» **THE PROBLEM**:
As soon as the line containing "Viewport: 633px width, 472px" appears, start repeating lines exactly and continue to the end of the entries; please skip pictures.

» **PROVIDED DATA**:
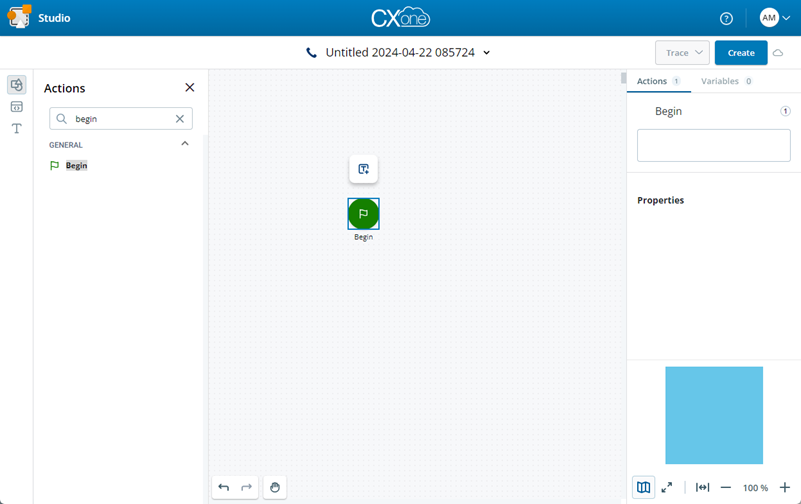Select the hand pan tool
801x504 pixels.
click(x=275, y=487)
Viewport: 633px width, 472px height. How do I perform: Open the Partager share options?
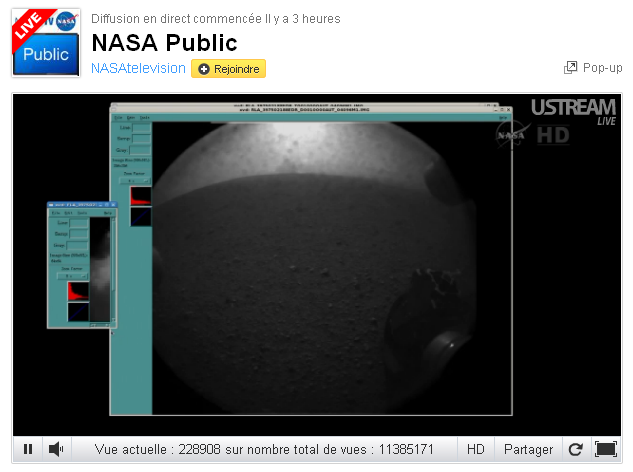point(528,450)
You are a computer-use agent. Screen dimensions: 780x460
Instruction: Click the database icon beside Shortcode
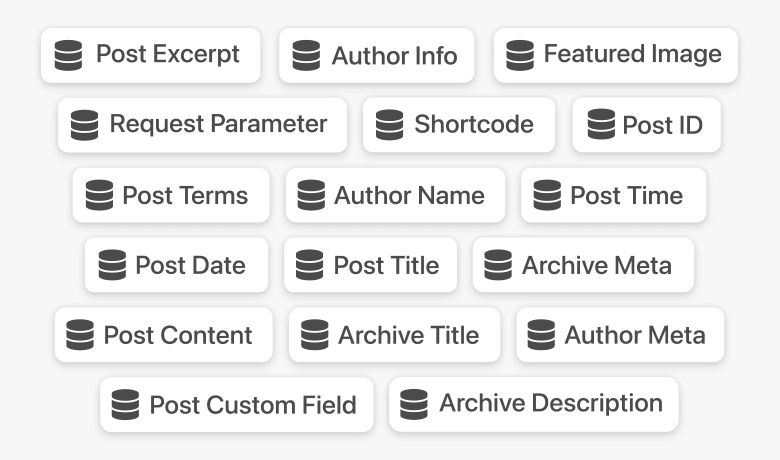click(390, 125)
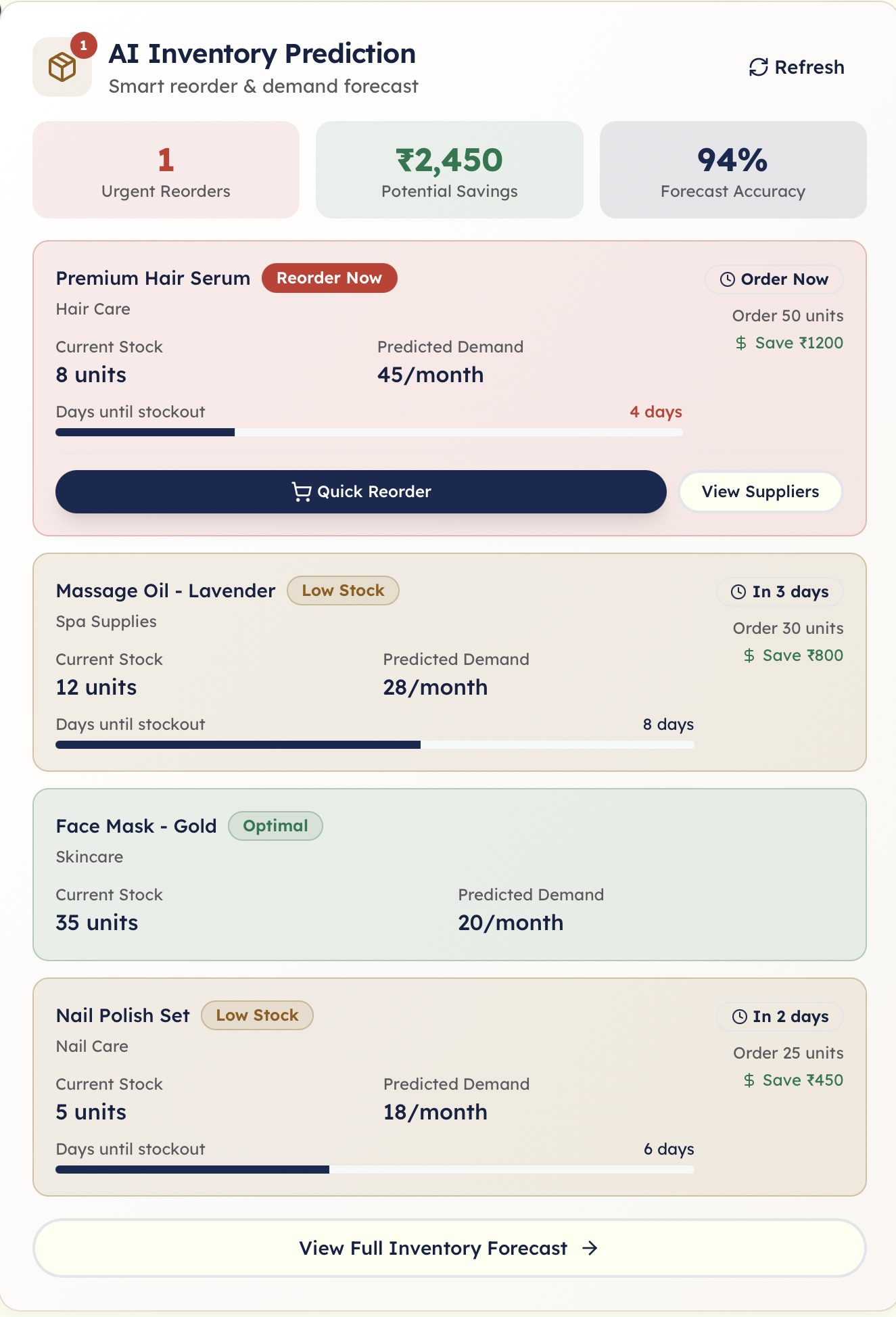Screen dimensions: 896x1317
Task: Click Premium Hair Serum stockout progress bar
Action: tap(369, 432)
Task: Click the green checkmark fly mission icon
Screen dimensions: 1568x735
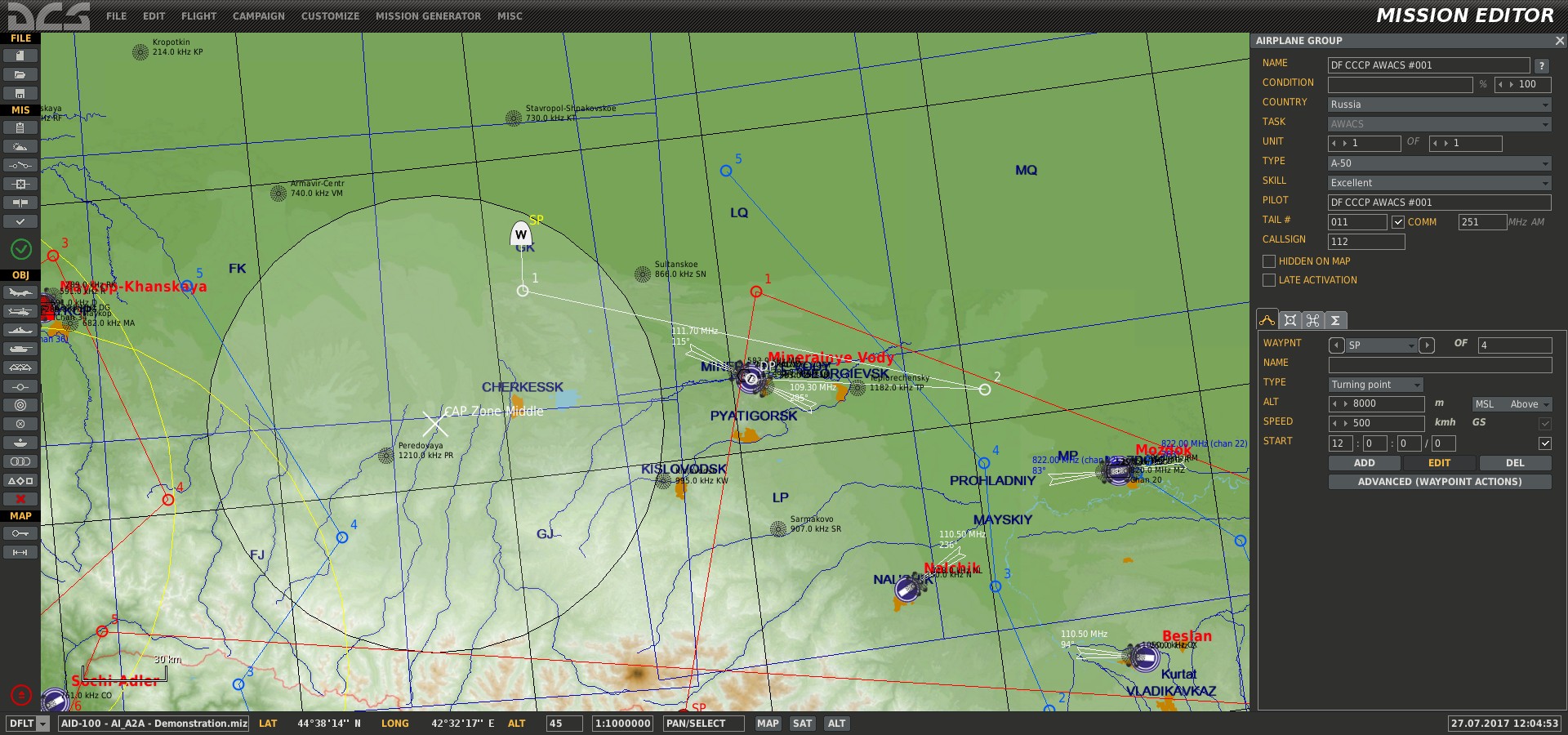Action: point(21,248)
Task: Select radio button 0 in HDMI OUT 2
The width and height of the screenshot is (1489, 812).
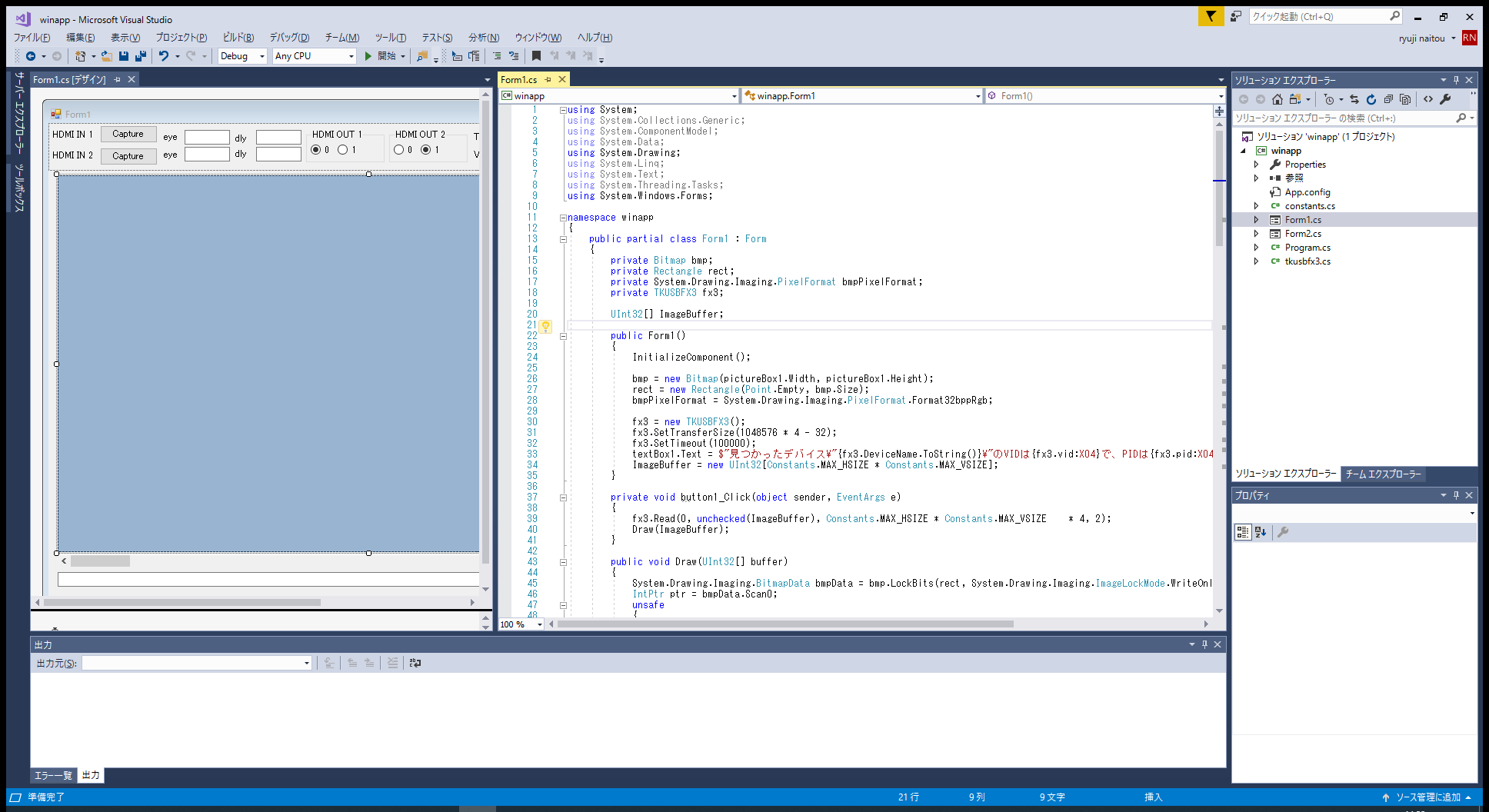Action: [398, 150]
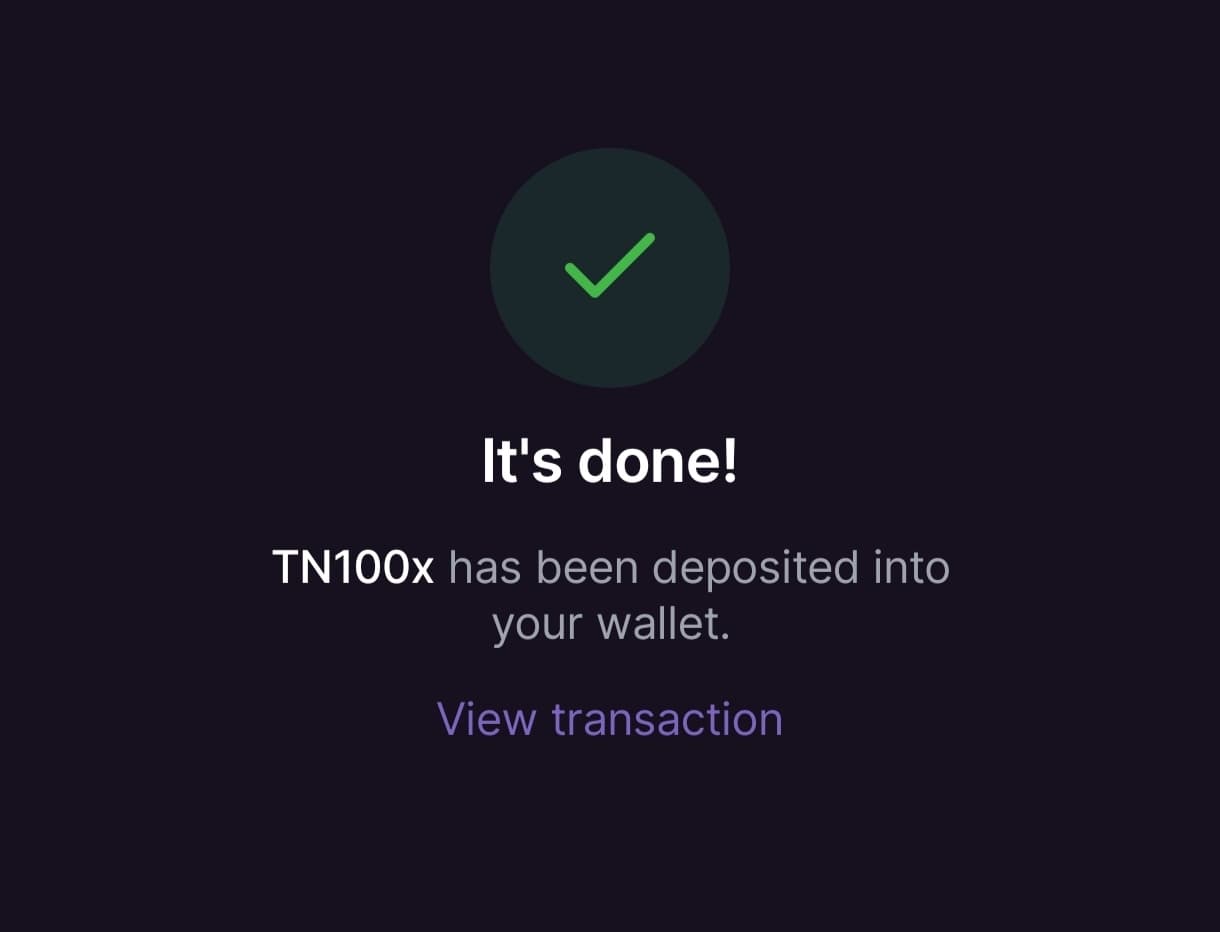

» **PROBLEM SOLUTION**:
Viewport: 633px width, 472px height. How do I perform: Open the Partager share options?
point(528,450)
You are a computer-use agent. Screen dimensions: 780x460
Instruction: Click the database icon beside Shortcode
click(390, 125)
Screen dimensions: 896x1317
Task: Click Premium Hair Serum stockout progress bar
Action: tap(369, 432)
Task: Click the green checkmark fly mission icon
Screen dimensions: 1568x735
Action: point(21,248)
Task: Select radio button 0 in HDMI OUT 2
The width and height of the screenshot is (1489, 812).
Action: [398, 150]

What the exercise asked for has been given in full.